I'm just sorry the EU got chicken and didn't enforce their 2018 deadline on their "no tests, no market" REACH ruling on the 30,000 high production volume chemicals they identified in commerce that have no chronic data. The US isn't going to test these chemicals without pressure from other countries. And the tests being done in the US under what's left of the Chemical Safety Act are 20 or so of the old bugaboo chemicals that we already had enough data to know they weren't good for us. The 30,000 high production chemicals in our products that we are actually all exposed to regularly are not on those lists.
As for the cost, if you are selling thousands of tons of a chemical can can't afford around $200,000 for long term cancer assessments, you need to find out which of your bookkeepers has their hand in the till.

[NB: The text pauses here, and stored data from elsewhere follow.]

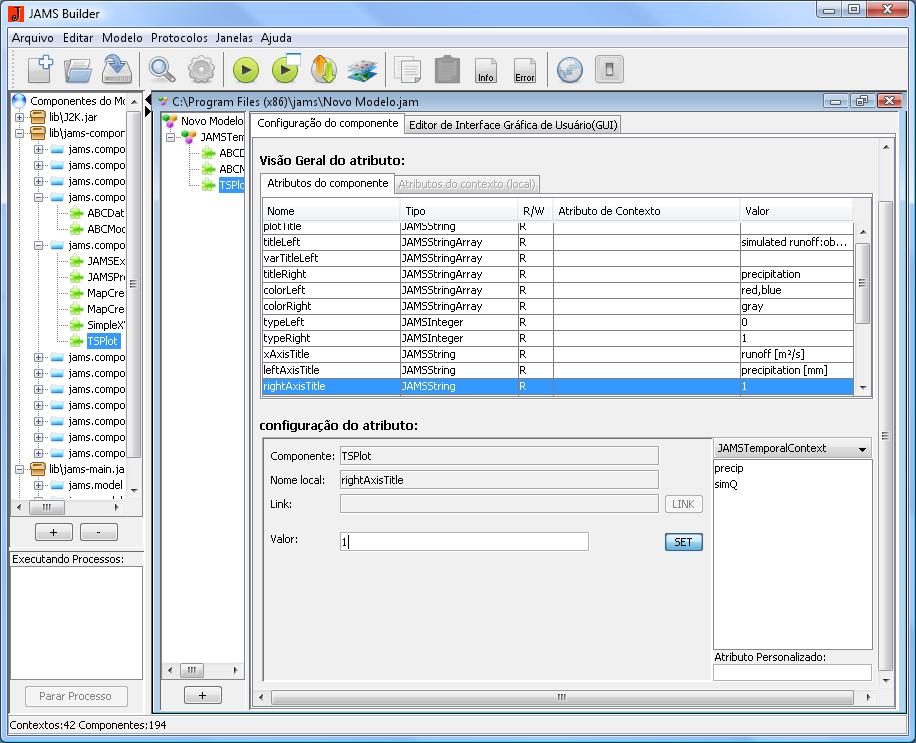Click the Parar Processo button
The height and width of the screenshot is (743, 916).
[x=76, y=696]
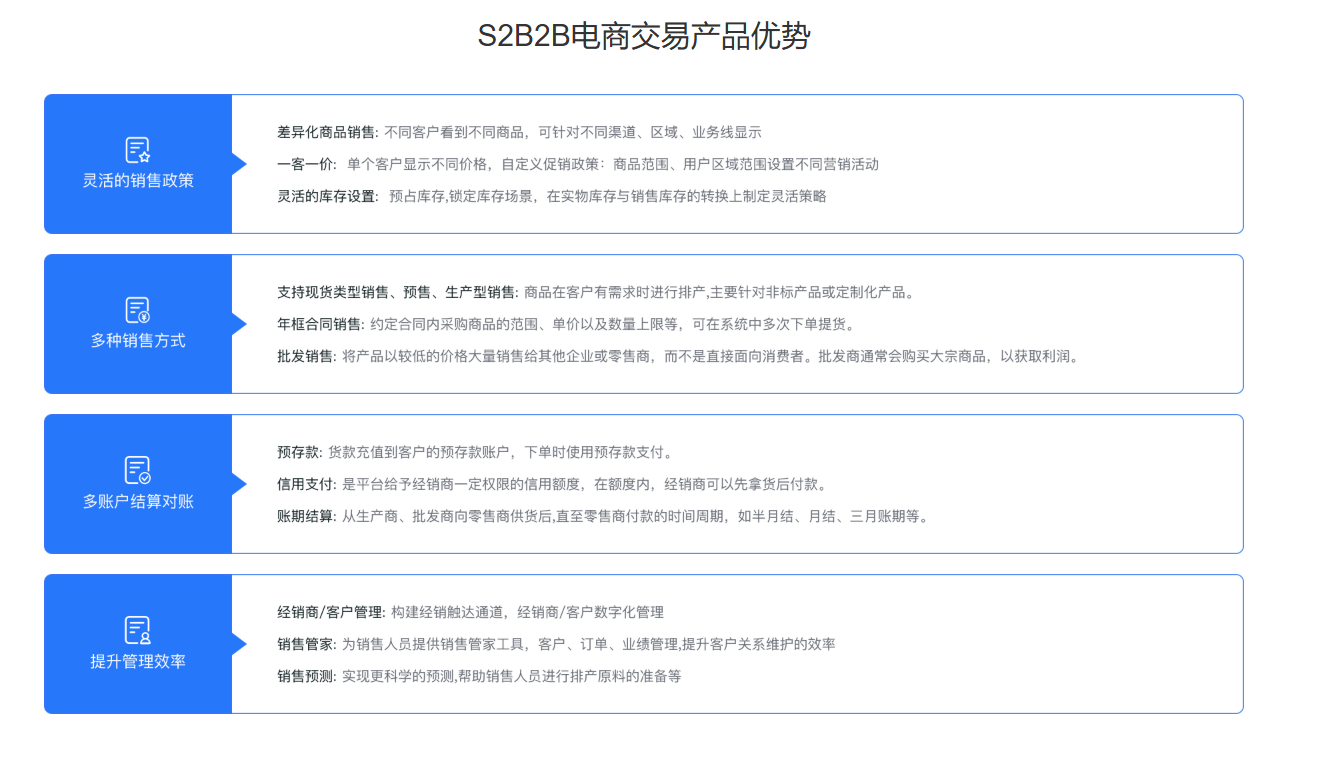This screenshot has width=1327, height=765.
Task: Expand the arrow beside 提升管理效率 panel
Action: pos(239,644)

Researchers who opine about why certain cancers or chronic diseases are on the rise are utterly off base in their calculations because they don't know anything about the chronic toxicity of the major chemical exposures most people have in their daily lives from the products they use. Instead, they look for the known bugaboos to pin it on.
And the fact that industry and EPA are pushing in silico testing to save money is an insult to intelligence. To have a good computer analysis system for assessing toxicity without testing requires a lot of real data on many chemicals for comparison and we don't have it. Hell, a couple years ago a new metabolic pathway was discovered. How much more is there we don't know? Maybe if we actually test the 30,000 high production volume chemicals, we will actually have enough data to set up a reasonable in silico toxicity assessment tool.
Monona
-----Original Message-----
From: Ralph Stuart <membership**At_Symbol_Here**DCHAS.ORG>
To: DCHAS-L**At_Symbol_Here**Princeton.EDU
Sent: Sat, Jan 15, 2022 7:15 am
Subject: [DCHAS-L] OPR&D article: When Safety Data Sheets are a Safety Hazard
When Safety Data Sheets are a Safety Hazard
Alexander G. Kolchinski*
Over the past several decades, Material Safety Data Sheets (MSDSs) and, more recently, Safety Data Sheets (SDSs) have become a valuable source of safety information for both industry and academia. They provide chemists with important data on reactivity, toxicity, decomposition byproducts, etc., thus preventing various chemical accidents. Conversely, when the SDS contains erroneous information, serious accidents can ensue. This article provides examples of erroneous statements found in SDSs and analyzes their origins. Several measures are also proposed to improve the quality of SDSs.